EXTRACT:
++++++++

Business-wise, the value of a thriving community comes from strategically applying community initiatives to business goals. At its core, community-led growth is about finding creative ways to use community channels to empower product users with deeper knowledge, support customer acquisition, increase retention, create opportunities for upsells, and more.

When executed well, community-led growth boosts nearly every department across the organization:

  • Support and success teams can meet users where they are to address bugs and issues in customer experiences.
  • Marketing teams can create messaging and content that’s specifically tailored to the community’s needs.
  • Sales departments can identify prospects with high intent and bring increased context and value to sales calls.
  • Product and engineering teams can get direct product feedback and learn what features users want next.

Success can be difficult to prove to stakeholders across an organization when it’s not measured—this is why metrics are so important to community-led growth efforts.

What metrics can tell us about community health and growth

Community growth is a long-term investment with compound interest. To make more strategic choices, what data do you need?

++++++++

DATASET EXTRACT:

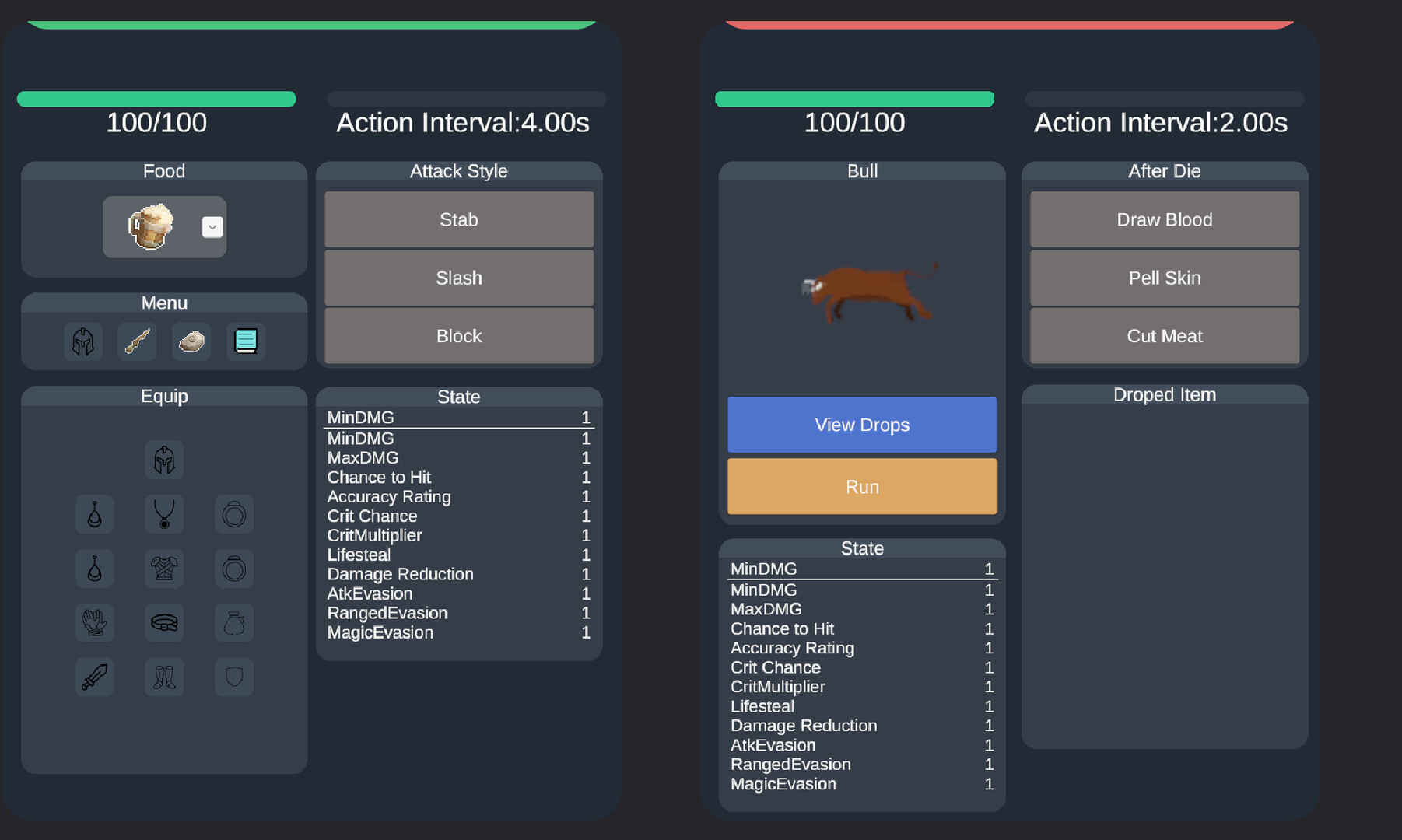
Task: Click the gloves equipment slot
Action: point(95,622)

++++++++

DIRECTIONS: Please reproduce the passage on community-led growth word for word, from "Success can be" to "do you need?".

EXPECTED OUTPUT:
Success can be difficult to prove to stakeholders across an organization when it’s not measured—this is why metrics are so important to community-led growth efforts.

What metrics can tell us about community health and growth

Community growth is a long-term investment with compound interest. To make more strategic choices, what data do you need?